Пройдя турникет, каждый из нас последовал за своей сверкающей путеводной звездой. Иными словами, кто-то искал полезных знакомых, кто-то стремился обратить на себя внимание, другие целеустремленно разыскивали последний шедевр Родена Бенара или Гогена. У Анны был такой вид, словно она решила покорить весь свет. Она гордо выпрямилась, подняла голову и выпятила свой острый маленький подбородок над жестким расшитым воротником. Соломенная шляпа, подпертая огромным пучком иссиня-черных волос, наклонилась под углом в сорок пять градусов к ее носу, плоскому, как у шимпанзенка. На ней была клетчатая шелковая блузка в обтяжку, с пышными рукавами, и длинная юбка со шлейфом, который она придерживала облаченной в шелковую перчатку рукой».

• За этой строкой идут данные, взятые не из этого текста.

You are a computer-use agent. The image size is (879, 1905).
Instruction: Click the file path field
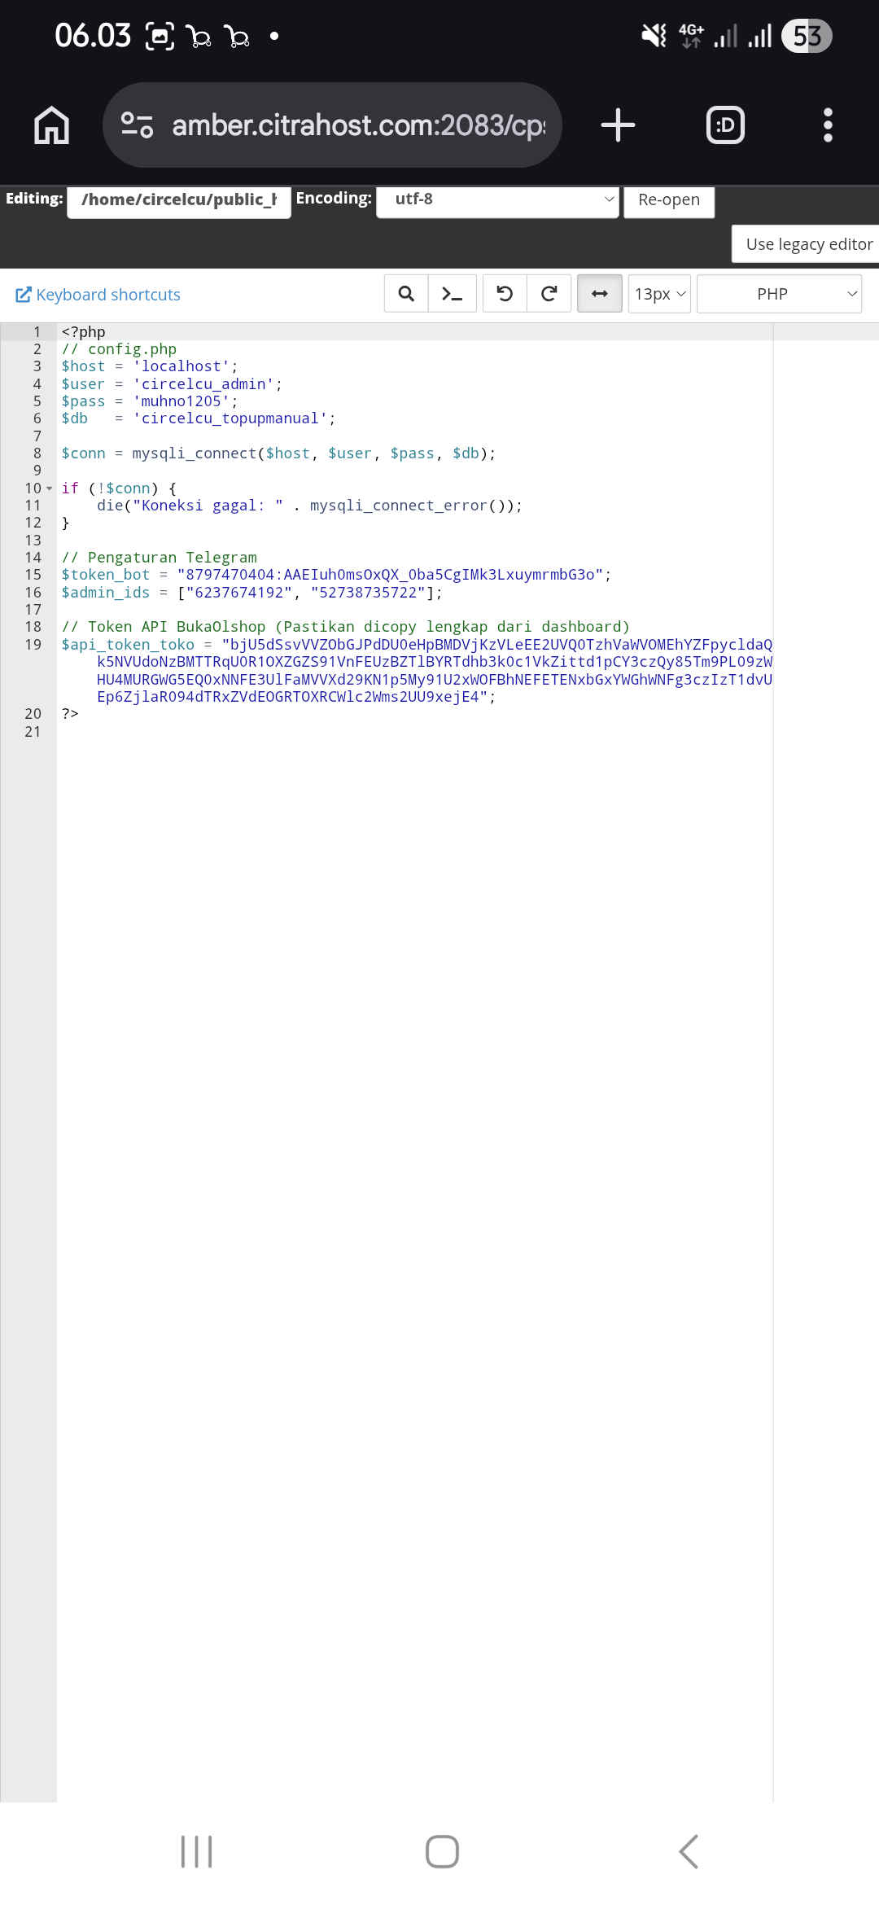179,200
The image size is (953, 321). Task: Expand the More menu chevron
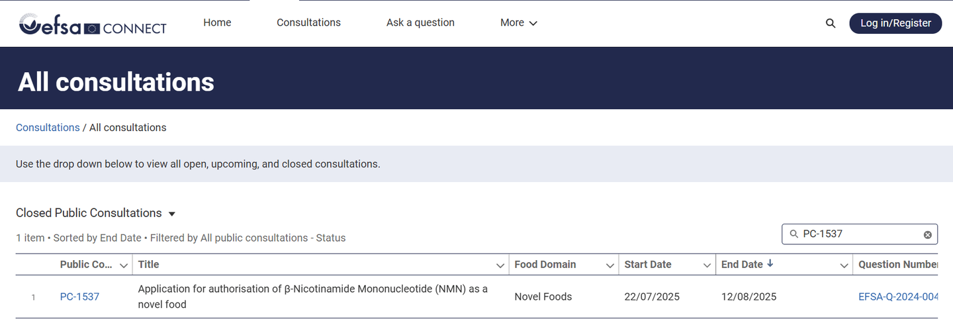(x=533, y=23)
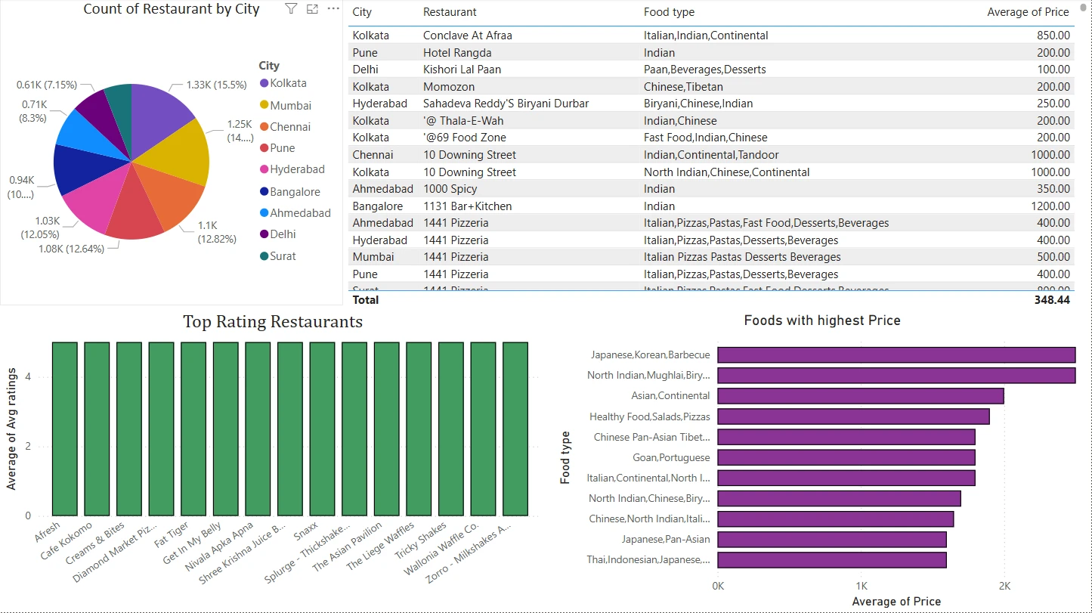
Task: Click the Food type column header
Action: coord(669,12)
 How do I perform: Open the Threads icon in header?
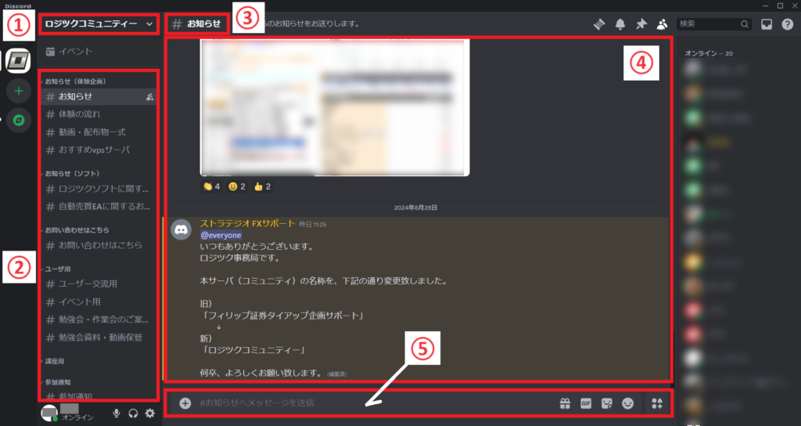(600, 24)
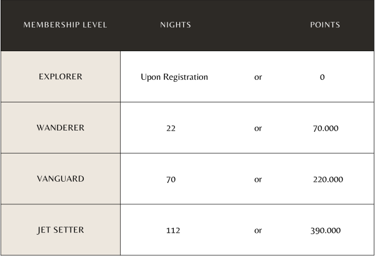Select the Vanguard membership level cell
This screenshot has height=256, width=375.
pos(60,179)
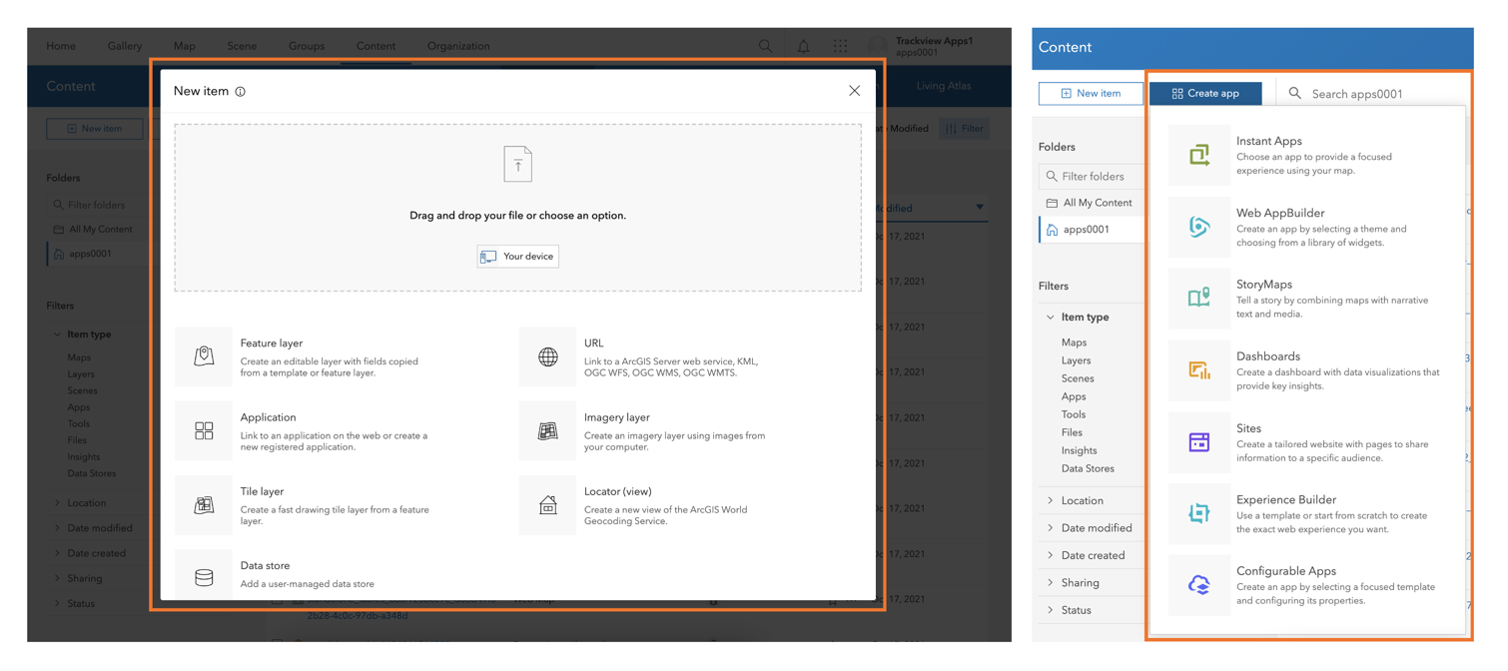Switch to the Map tab in the navigation
Screen dimensions: 1508x671
point(184,45)
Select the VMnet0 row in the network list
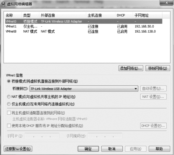 [83, 21]
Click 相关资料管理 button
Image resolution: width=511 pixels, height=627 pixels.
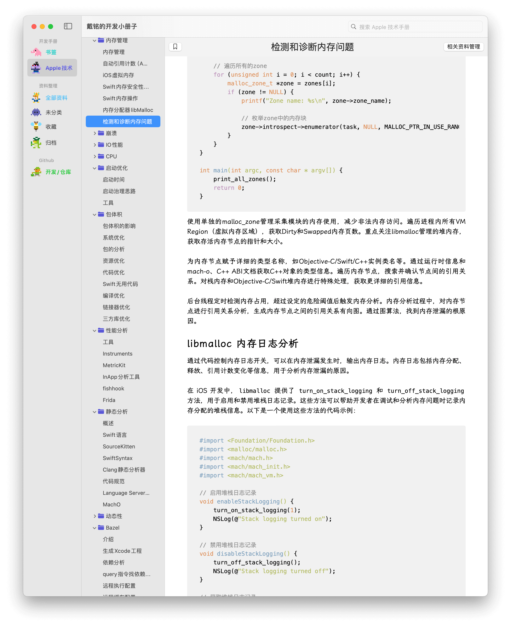pos(463,47)
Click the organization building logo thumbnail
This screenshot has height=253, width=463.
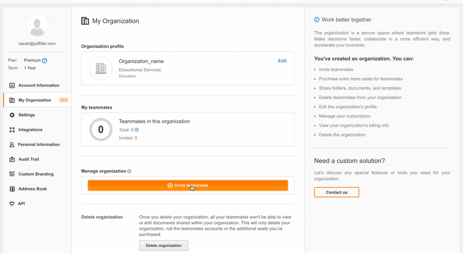coord(100,68)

Поглощенный светской жизнью и непривычной, а потому очень трудоемкой литературной работой, Гоген в зиму 1893/94 года, естественно, написал очень мало картин. Из них по меньшей мере три с таитянским мотивом; остальные были автопортреты и портреты друзей. Таитянские вещи почти не уступали созданным на острове, и это еще раз подтверждает верность его утверждения, что для него лучший метод — писать «по памяти», а не «с натуры».
Два автопортрета, каждый по-своему, говорят о близких отношениях Гогена с Моларами. Один из них сделан на обороте картины, где Вильям Молар, как не без основания заметила Юдифь, напоминает «блаженного дурачка». Второй — контурный портрет на гипсовой доске. Единственный раз в жизни Гоген использовал гипс, причем мысль об этом пришла ему в голову, когда он позировал Иде Молар, чья художественная продукция состояла преимущественно из реалистичных гипсовых бюстов и рельефов. Понятно, он пользовался двумя зеркалами, чтобы видеть себя в профиль. Гоген дал этому великолепному портрету таитянское название «Овири» («Дикарь»); так называлась песня, записанная им в Матаиеа[128].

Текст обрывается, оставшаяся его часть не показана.